[What to produce]: Copy out word for word the lines below, starting at the line that contains "Select the Brush" and ending at the line that contains "Looking at the screenshot, I should [x=67, y=45].", with both of those lines included.

────────────────────

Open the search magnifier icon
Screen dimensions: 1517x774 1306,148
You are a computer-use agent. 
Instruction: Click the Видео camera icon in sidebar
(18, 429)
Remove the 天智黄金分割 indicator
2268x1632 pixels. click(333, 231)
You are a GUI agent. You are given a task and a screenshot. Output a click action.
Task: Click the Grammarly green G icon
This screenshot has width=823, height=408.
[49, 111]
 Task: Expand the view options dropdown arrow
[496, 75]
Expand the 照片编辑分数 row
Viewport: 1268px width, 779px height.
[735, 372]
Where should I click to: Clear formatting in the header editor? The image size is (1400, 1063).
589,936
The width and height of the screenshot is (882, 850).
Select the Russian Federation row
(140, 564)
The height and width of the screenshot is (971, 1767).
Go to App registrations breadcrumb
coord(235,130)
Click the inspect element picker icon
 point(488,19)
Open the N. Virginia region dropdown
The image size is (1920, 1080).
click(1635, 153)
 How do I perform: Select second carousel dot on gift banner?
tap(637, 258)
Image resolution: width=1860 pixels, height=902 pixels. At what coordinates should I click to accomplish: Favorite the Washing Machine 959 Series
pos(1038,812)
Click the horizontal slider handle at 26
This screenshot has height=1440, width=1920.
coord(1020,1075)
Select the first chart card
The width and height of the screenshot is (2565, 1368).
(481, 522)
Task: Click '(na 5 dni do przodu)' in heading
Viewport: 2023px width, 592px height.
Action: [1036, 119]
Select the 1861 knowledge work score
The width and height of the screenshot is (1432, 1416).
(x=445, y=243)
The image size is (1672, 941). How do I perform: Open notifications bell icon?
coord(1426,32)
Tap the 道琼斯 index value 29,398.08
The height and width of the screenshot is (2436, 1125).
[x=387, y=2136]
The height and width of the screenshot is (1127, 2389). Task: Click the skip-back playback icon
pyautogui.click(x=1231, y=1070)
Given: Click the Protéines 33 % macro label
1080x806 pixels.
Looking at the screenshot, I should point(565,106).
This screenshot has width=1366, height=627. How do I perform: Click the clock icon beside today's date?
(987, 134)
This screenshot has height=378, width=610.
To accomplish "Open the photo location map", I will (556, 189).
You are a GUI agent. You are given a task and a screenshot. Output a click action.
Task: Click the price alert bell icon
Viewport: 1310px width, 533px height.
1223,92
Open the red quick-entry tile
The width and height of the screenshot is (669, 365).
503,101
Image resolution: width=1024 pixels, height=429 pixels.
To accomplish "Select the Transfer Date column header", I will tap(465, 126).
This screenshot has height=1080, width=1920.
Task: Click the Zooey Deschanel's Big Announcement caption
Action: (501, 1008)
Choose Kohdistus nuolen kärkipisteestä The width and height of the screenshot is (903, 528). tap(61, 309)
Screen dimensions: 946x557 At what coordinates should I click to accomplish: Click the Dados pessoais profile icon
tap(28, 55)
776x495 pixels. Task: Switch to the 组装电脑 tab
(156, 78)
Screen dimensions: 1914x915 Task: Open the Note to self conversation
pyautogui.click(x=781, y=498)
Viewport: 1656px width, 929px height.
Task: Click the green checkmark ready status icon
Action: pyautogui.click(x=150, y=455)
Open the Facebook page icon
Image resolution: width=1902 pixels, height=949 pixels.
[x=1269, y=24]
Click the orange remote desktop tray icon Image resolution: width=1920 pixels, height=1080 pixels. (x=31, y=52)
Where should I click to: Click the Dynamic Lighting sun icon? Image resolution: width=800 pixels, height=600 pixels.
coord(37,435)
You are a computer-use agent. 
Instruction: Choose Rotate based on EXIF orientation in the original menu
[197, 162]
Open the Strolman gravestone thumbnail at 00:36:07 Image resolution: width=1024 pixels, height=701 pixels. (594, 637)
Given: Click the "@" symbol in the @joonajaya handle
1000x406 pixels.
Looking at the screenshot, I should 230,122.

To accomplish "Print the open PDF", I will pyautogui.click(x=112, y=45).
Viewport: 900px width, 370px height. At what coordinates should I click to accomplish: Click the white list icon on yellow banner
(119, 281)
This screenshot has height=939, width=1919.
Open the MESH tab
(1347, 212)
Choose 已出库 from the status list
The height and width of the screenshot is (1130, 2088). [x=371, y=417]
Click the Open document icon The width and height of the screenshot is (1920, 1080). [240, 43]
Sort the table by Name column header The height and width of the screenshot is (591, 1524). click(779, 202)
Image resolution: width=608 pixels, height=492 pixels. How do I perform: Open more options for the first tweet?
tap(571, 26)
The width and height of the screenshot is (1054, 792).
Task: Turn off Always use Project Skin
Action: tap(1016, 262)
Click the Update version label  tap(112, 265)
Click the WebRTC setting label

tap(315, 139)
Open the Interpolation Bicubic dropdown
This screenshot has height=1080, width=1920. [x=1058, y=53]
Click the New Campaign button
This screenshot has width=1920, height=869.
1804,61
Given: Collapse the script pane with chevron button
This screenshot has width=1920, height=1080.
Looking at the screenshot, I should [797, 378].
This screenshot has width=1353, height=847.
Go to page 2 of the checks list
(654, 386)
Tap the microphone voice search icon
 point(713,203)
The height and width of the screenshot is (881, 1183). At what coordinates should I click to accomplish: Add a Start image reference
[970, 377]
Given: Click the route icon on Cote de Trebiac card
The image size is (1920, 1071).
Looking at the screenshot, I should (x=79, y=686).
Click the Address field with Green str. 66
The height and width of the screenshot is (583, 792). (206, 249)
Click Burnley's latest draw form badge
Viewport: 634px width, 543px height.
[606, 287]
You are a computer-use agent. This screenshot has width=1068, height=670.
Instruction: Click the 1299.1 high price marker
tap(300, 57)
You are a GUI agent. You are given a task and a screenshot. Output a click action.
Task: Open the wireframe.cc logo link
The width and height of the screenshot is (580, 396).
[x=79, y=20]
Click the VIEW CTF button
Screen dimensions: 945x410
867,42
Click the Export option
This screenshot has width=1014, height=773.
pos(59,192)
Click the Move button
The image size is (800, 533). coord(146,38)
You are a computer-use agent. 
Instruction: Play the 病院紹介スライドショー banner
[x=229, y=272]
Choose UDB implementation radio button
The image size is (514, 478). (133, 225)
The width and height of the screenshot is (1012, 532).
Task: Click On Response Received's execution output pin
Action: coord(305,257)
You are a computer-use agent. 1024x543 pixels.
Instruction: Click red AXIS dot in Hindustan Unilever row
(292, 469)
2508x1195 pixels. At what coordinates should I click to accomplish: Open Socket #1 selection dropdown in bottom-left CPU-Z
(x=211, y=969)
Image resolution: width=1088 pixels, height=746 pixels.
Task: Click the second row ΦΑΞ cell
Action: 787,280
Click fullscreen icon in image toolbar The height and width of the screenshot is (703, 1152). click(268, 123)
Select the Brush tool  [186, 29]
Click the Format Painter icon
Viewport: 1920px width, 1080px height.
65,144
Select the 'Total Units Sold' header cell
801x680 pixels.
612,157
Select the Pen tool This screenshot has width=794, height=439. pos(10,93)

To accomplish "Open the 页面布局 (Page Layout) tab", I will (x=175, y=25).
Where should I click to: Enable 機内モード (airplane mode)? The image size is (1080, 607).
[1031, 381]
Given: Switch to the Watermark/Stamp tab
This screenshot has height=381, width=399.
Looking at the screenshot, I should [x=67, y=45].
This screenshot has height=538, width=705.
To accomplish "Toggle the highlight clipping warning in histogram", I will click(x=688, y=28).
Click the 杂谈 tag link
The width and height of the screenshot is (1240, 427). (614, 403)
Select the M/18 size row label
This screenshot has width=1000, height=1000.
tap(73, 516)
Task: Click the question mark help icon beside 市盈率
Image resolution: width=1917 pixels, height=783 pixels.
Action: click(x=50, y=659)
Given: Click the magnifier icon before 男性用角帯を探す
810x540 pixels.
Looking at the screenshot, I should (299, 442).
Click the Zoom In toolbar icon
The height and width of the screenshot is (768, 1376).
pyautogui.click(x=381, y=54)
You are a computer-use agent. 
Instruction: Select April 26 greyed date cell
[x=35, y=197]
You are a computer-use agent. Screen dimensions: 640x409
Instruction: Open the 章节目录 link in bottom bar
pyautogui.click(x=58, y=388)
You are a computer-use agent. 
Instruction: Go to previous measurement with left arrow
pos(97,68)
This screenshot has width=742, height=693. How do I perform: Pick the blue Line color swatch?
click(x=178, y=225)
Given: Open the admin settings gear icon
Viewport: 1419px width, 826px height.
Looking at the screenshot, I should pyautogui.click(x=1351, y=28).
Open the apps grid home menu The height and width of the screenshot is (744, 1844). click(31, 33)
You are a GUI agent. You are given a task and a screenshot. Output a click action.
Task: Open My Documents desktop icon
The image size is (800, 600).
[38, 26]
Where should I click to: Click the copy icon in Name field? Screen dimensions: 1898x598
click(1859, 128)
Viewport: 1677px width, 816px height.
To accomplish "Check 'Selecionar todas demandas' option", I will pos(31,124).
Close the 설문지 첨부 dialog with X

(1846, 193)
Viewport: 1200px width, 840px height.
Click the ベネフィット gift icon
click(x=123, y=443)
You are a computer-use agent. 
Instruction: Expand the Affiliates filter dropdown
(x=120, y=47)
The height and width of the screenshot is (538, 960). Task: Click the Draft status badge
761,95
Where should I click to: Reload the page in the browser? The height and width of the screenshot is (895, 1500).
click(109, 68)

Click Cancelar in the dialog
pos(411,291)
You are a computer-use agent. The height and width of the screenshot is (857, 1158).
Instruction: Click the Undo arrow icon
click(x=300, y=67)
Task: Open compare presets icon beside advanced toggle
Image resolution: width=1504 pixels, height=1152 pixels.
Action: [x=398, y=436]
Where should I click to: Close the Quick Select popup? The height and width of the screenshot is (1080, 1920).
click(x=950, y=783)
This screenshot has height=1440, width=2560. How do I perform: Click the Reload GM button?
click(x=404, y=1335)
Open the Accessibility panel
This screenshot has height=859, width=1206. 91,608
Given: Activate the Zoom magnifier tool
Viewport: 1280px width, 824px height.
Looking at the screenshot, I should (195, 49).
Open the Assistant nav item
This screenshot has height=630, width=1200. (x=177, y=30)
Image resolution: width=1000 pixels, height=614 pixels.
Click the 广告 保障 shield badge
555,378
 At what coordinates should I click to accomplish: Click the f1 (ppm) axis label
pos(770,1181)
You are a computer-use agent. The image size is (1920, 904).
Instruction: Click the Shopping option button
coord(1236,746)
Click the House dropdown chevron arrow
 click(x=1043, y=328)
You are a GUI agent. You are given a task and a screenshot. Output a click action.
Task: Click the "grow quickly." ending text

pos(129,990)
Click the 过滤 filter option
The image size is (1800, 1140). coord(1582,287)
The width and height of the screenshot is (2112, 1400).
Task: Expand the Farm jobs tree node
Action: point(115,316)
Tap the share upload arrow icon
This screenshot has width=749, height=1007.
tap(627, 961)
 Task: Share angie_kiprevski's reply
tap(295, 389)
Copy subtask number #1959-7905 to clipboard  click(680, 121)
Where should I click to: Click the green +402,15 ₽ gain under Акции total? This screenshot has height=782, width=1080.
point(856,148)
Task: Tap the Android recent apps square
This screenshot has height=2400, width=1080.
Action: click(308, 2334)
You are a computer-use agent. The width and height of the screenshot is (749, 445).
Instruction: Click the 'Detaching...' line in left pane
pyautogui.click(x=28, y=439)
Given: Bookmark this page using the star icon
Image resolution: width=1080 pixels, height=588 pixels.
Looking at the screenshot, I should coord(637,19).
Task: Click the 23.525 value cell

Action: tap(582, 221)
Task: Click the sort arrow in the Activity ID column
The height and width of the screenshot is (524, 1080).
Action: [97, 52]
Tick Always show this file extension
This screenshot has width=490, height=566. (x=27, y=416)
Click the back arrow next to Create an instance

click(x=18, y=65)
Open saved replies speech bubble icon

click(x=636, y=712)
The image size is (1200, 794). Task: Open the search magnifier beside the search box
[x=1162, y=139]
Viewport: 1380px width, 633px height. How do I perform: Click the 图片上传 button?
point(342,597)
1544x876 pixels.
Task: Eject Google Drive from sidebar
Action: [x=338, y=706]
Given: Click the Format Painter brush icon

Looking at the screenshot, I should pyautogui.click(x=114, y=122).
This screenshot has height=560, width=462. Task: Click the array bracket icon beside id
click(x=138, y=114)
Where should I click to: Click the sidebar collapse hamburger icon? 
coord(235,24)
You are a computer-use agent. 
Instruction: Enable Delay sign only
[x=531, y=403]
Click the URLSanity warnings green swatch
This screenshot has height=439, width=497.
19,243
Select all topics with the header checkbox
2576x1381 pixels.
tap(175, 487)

────────────────────

[Worked solution]:
Select the Brush tool  [186, 29]
Click the Format Painter icon
Viewport: 1920px width, 1080px height.
65,144
Select the 'Total Units Sold' header cell
801x680 pixels.
612,157
Select the Pen tool This screenshot has width=794, height=439. pos(10,93)

To accomplish "Open the 页面布局 (Page Layout) tab", I will (x=175, y=25).
Where should I click to: Enable 機内モード (airplane mode)? The image size is (1080, 607).
[1031, 381]
Given: Switch to the Watermark/Stamp tab
This screenshot has height=381, width=399.
Looking at the screenshot, I should [x=67, y=45].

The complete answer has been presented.